Economists have for some time recognized that institutions play an important role in explaining differences in the wealth and poverty of nations. But whereas most previous research focuses either on economic or political institutions, this book offers an excellent framework explaining how both economic and political institutions drive long-run economic development. Whereas economic institutions shape incentives to become educated, to save and invest, and to innovate and adopt new technologies, political institutions determine what economic institutions a country has.

Institutions can be either inclusive, expanding the political and economic opportunities to the broad cross-section of society, or extractive, allowing the elites to extract rents and resources from the rest of the society. Inclusive economic institutions feature secure private property, an unbiased system of law and a provision of public services that provides a level playing field in which people can exchange and contract. Inclusive political institutions have two features: they are (1) pluralistic and (2) centralistic and powerful. The first part of the definition captures what is usually called democracy. But this is not enough: the state needs a sufficiently high level of political centralization, as society otherwise sooner or later descends into chaos.

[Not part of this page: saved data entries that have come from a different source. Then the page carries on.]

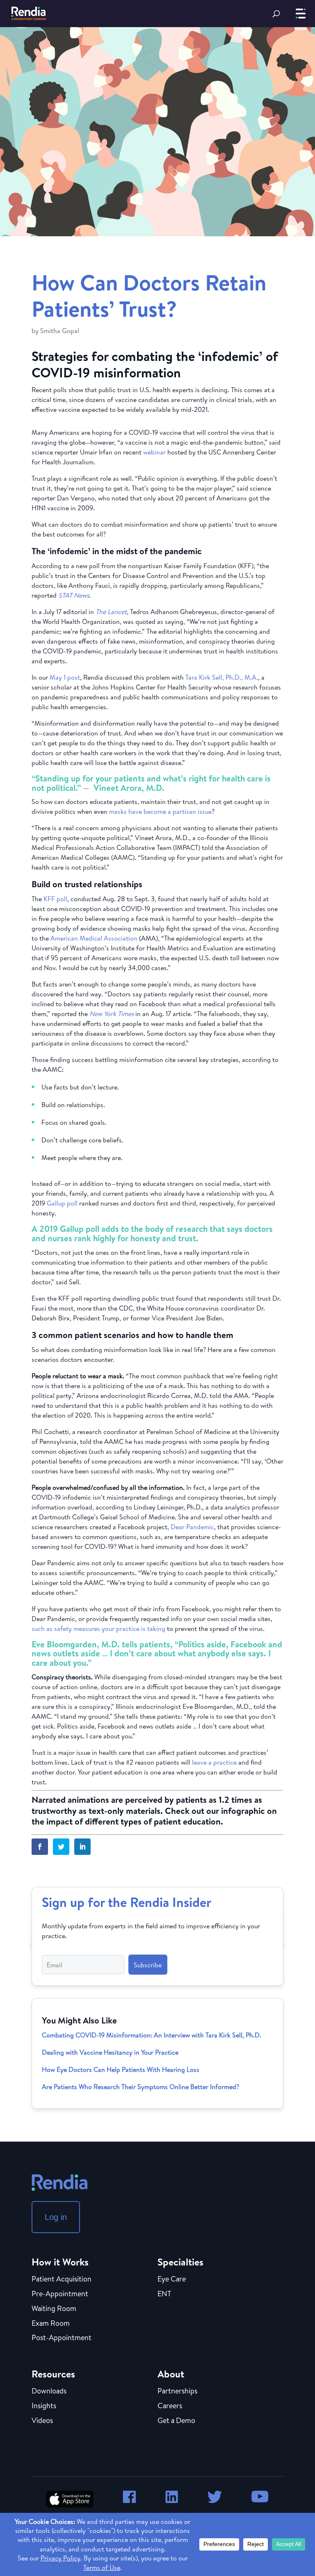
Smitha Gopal (59, 330)
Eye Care (172, 2279)
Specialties (180, 2262)
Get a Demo (176, 2420)
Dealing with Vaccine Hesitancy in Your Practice (110, 2052)
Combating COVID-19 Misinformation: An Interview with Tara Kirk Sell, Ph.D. (151, 2034)
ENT (164, 2294)
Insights (44, 2406)
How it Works (60, 2262)
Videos (42, 2420)
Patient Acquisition (61, 2279)
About (171, 2374)
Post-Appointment (61, 2338)
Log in (56, 2217)
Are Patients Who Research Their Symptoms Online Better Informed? (140, 2086)
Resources (53, 2374)
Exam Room (51, 2323)
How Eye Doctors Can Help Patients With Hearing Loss (120, 2069)
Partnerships (177, 2391)
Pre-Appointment (60, 2294)
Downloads (49, 2391)
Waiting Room (54, 2308)
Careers (170, 2406)
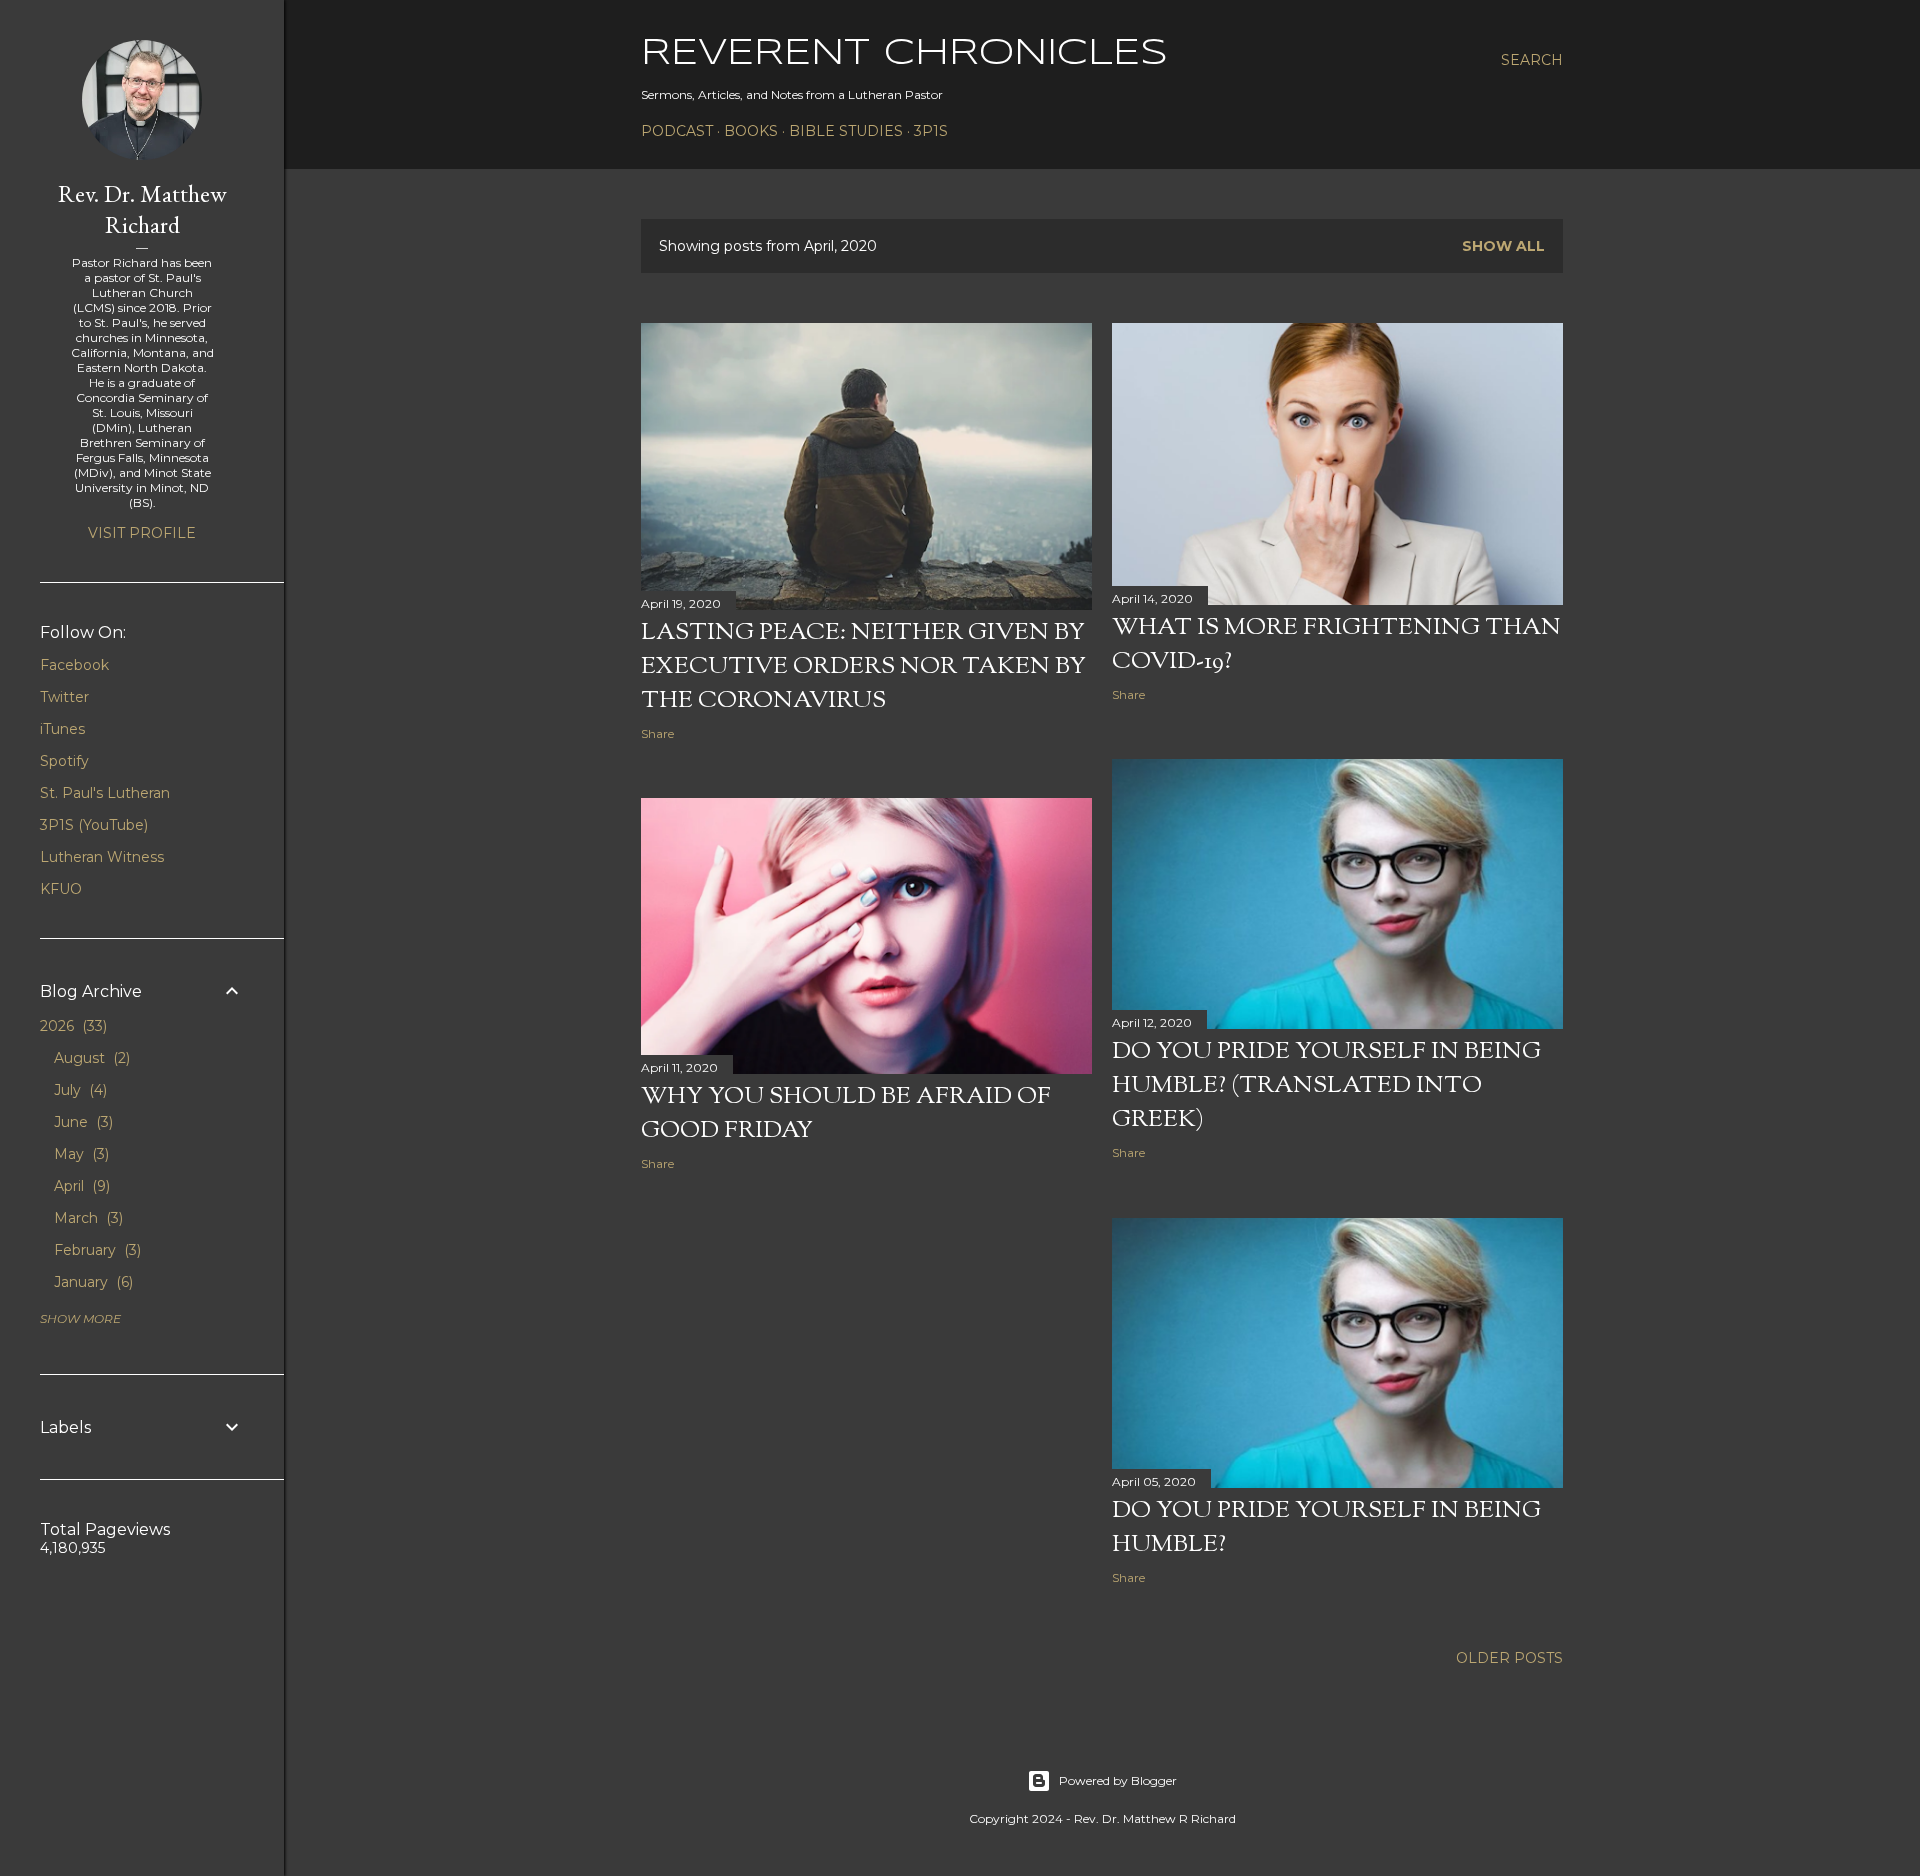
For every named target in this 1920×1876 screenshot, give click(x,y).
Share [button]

Extractive economic institutions depend on extractive political institutions for their survival. Extractive economic institutions, in turn, enrich the elites, and their economic wealth and power and help consolidate their political dominance. Unfortunately, societies do not necessarily adopt institutions that are best for economic growth or the welfare of its citizens, simply because other institutions may better foster the interests of those who control politics and political institutions. Notably, fear of “creative destruction” is often at the root of the opposition to inclusive economic and political institutions.

Still, institutions do change. So what drives institutional change? A key role is played by “critical junctures”: “During critical junctures, a major event or confluence of factors disrupts the existing balance of political or economic power in a nation” (p. 106). One such critical junction that affected institutional change is European colonialism. Based on their level of urbanization, several countries that were relatively rich in 1500 are now poor. This reversal in fortune reflects changes in the institutions resulting from European colonialism. And this reversal in fortune is, so the argument goes, mostly a late eighteenth- and early nineteenth-century phenomenon and is closely related to industrialization. It is not related to the extraction of resources from the former colonies, or to the direct effect of the diseases Europeans brought to the New World, as in that case the reversal should have taken place shortly after colonization. But the type of colonization matters: Europeans were more likely to introduce institutions encouraging investment (“institutions of private property”) in regions with low population density and low urbanization, while they introduced extractive, investment-depressing institutions in richer regions. And such extractive institutions turned out to be inappropriate with the arrival of new technologies during the Industrial Revolution.